• _WHAT IS NEEDED_:
In the entries below, how many lines hold the word "Expand"? Answer with the number only.

====

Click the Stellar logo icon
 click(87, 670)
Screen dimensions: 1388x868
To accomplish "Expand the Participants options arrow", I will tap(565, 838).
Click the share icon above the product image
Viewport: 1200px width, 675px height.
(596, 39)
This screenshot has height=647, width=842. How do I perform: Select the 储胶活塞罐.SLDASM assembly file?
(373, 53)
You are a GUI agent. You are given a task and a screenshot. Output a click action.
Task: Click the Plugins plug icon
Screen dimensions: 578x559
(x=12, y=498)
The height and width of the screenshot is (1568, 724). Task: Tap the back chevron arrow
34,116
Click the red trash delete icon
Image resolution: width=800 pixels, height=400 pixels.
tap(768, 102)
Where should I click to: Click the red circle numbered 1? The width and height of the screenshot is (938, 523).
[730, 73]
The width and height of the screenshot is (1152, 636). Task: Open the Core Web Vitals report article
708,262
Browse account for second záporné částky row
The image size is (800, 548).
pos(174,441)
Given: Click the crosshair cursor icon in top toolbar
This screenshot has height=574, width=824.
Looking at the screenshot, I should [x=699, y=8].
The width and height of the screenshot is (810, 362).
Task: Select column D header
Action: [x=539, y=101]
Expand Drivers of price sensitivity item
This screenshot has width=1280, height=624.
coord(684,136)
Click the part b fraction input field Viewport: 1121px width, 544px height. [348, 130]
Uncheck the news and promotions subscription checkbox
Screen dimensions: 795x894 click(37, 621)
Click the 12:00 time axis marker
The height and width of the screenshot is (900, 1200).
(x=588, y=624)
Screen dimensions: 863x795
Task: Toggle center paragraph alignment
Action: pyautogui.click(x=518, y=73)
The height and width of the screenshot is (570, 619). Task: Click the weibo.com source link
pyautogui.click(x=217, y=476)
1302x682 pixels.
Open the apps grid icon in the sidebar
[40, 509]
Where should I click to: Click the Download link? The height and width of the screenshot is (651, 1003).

====

• _RESULT OF THE EXERCISE_:
2